キアヌは『マトリックス』(99年)や『ジョン・ウィック』(14年)など、トム・クルーズに続くほど息の長いスターとして君臨しているが、最近は美女たちにひどい目に遭う『ノックノック』(15年)や偏屈男を演じた『大人の恋はまわり道』(18年)など、毛色を変えて変化球の役柄も楽しんでいる。今回も〝マッド・サイエンティスト〟(狂った科学者)に近いキャラなのが注目点だろう。とはいえ、ボクが目移りするのは前記の通り、ヒロインちゃん。このアリス・イブは約10年前、ハリソン・フォード主演の『正義のゆくえ I.C.E.特別捜査官』(09年)で、オーストラリアから違法入国した若い娘を演じて一目惚れした逸材。その後、『スター・トレック』シリーズにも出て知名度を上げ、今回、堂々キアヌと共演だもの。ボクは勝手に親戚のおじさんのように誇らしい気持ちだ。

女優としての度胸も満点。『正義のゆくえ――』では鬼畜な移民判定官を前に開き直って〝枕営業〟。
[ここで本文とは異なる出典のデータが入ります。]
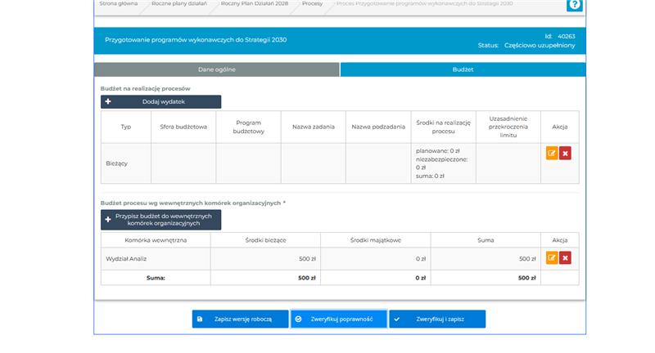655x353 pixels.
Task: Switch to the Dane ogólne tab
Action: [x=217, y=69]
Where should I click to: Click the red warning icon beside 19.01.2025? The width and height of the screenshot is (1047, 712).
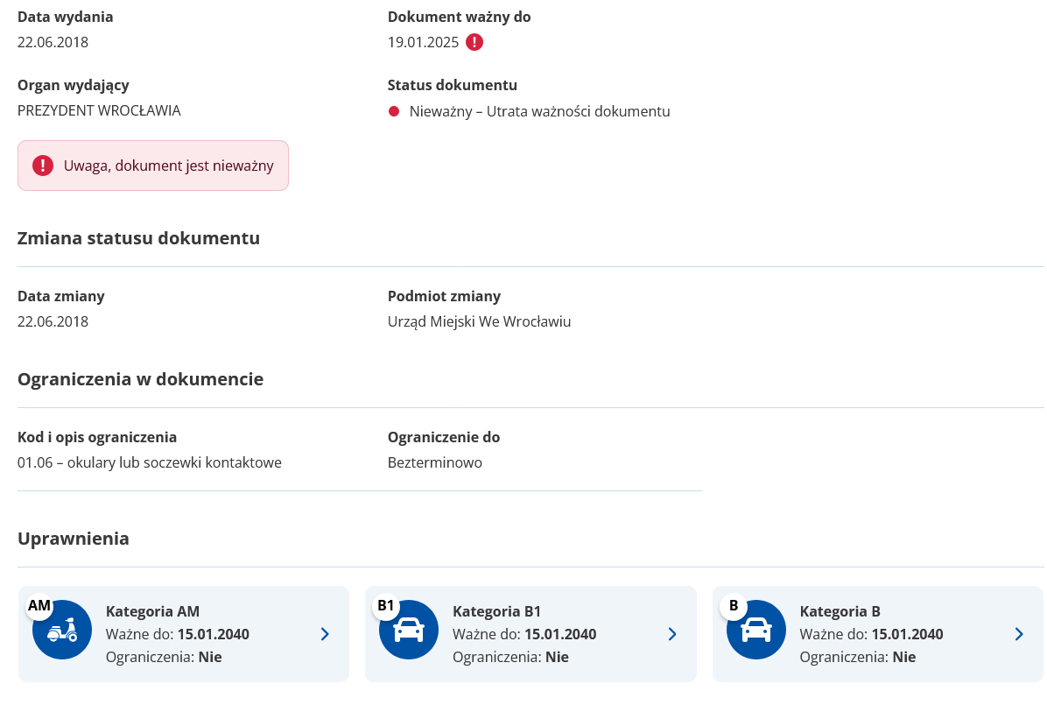pyautogui.click(x=474, y=42)
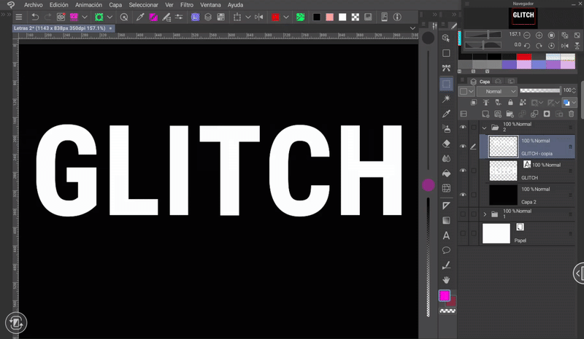Show the Papel layer with its eye box
The width and height of the screenshot is (584, 339).
click(x=463, y=234)
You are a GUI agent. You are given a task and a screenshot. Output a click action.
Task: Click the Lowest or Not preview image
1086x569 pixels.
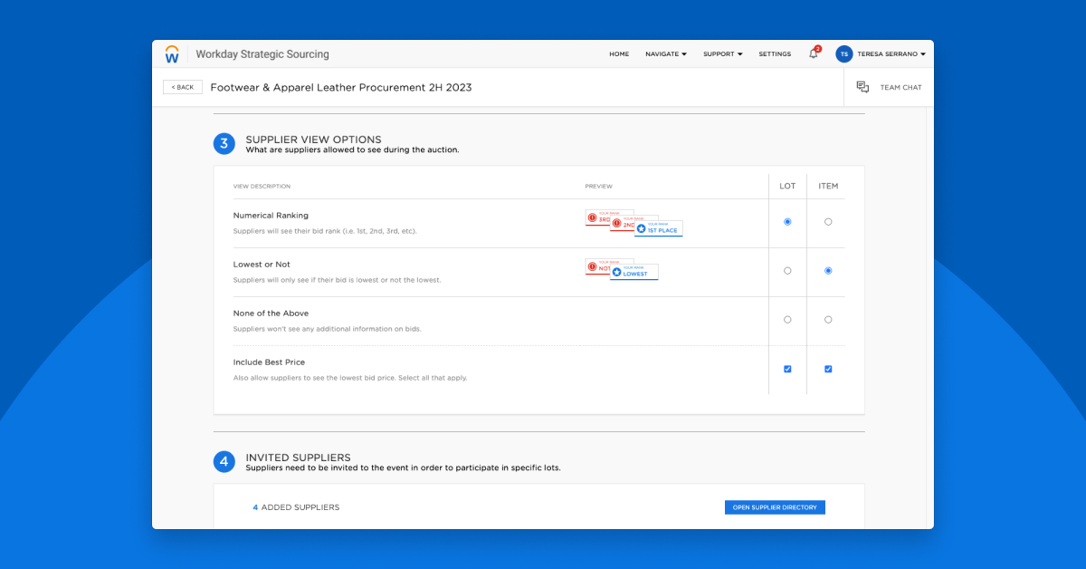pyautogui.click(x=622, y=269)
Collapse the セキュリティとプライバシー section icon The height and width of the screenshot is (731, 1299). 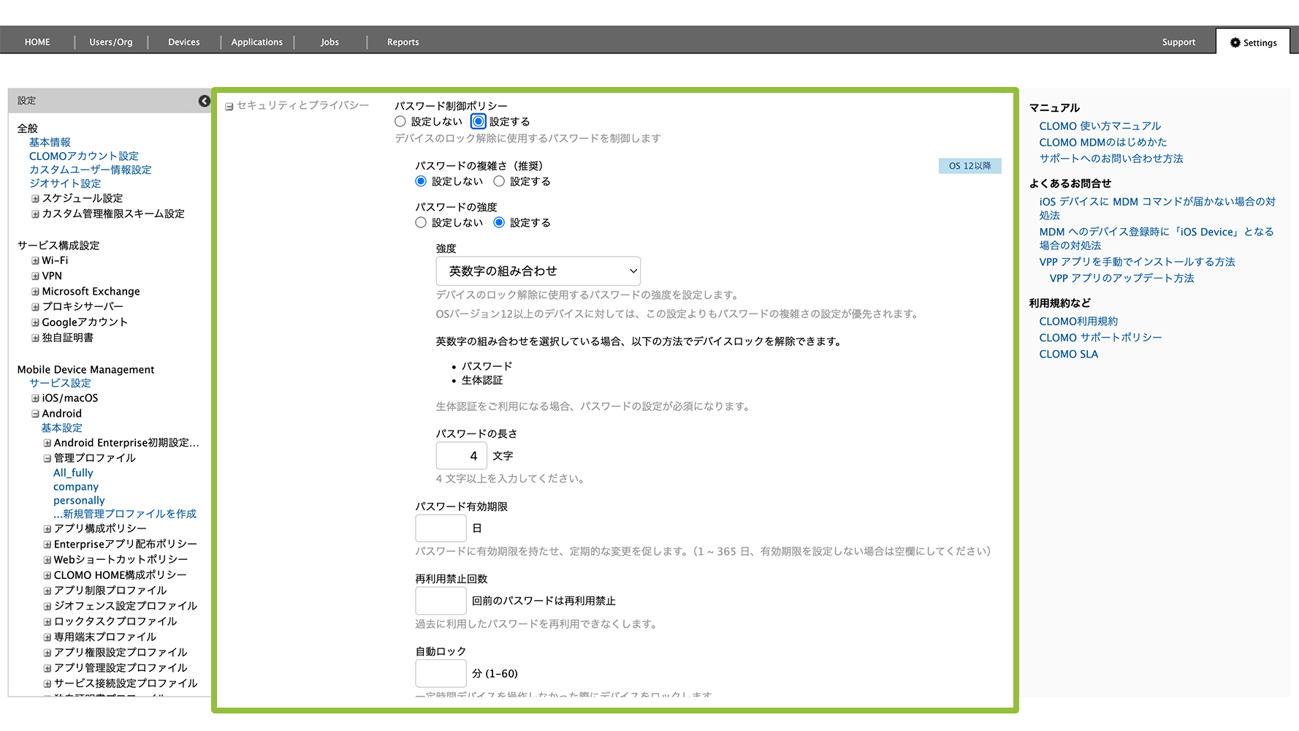pyautogui.click(x=229, y=107)
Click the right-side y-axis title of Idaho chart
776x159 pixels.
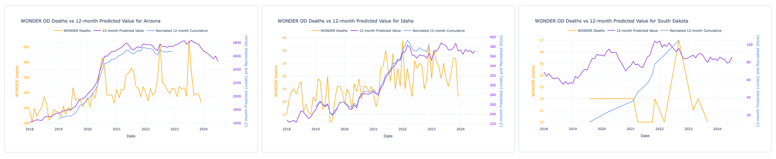click(503, 81)
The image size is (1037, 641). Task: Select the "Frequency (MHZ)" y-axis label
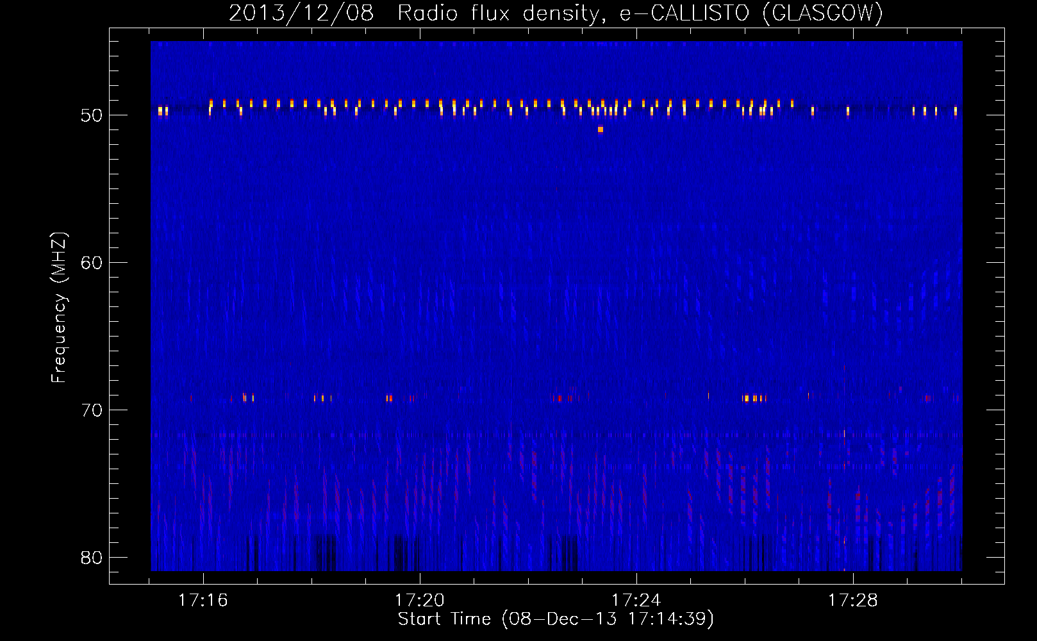58,308
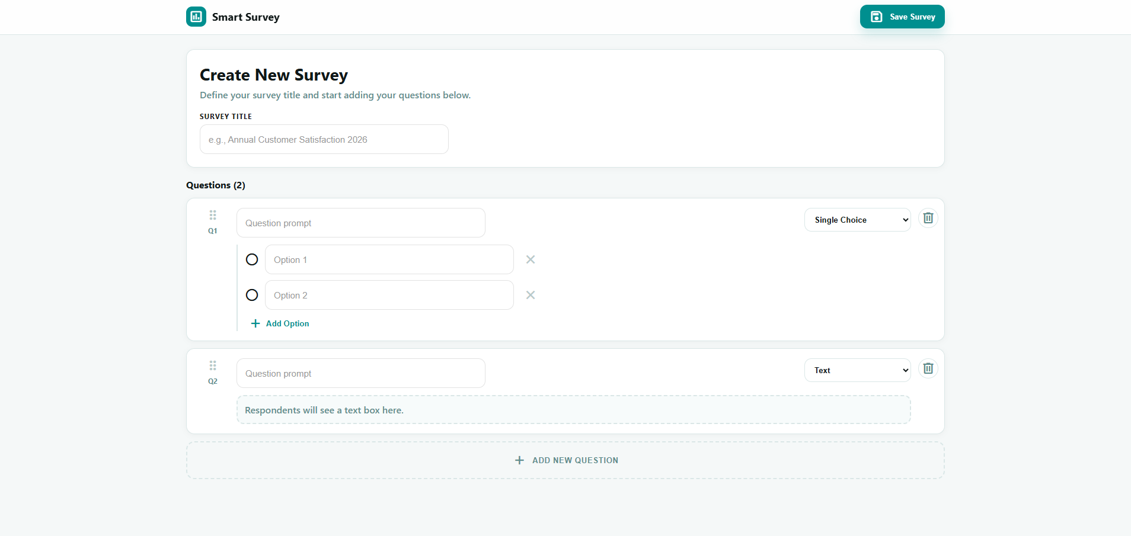Click the Q2 Question prompt field
The width and height of the screenshot is (1131, 536).
[360, 373]
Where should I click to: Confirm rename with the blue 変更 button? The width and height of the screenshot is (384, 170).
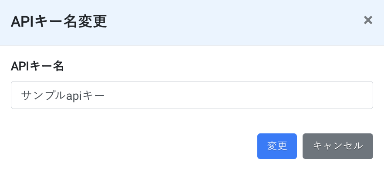point(277,146)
ドド~ンとフルヌードになってくれたっけ。今回だって、脱ぎ惜しみしない。遺体となった彼女が透明な遺体安置ポッドの中で、全裸で眠りについているシーンで、しっかりオールヌードに! いやあ、眼福ですなあ。こんなパツキン美人妻なら、悪魔に魂を売り渡してもよみがえらせたい、と思うのも無理はない。蘇生したパツキン妻は一見平常に移るが、無理して生き返らせたもんだから、どこかぎこちない。人工的、AI的な動きも見せるあたり、イブちゃんも芸が細かいぜ。

その後の、この科学者一家の暴走ぶりは、かなり突っ込みどころ満載だが、あまりにモラル破壊、掟破りな暴走ぶりに、いっそ小気味よい、と思ってしまう。これも〝イブ効果〟と言うのでしょうか。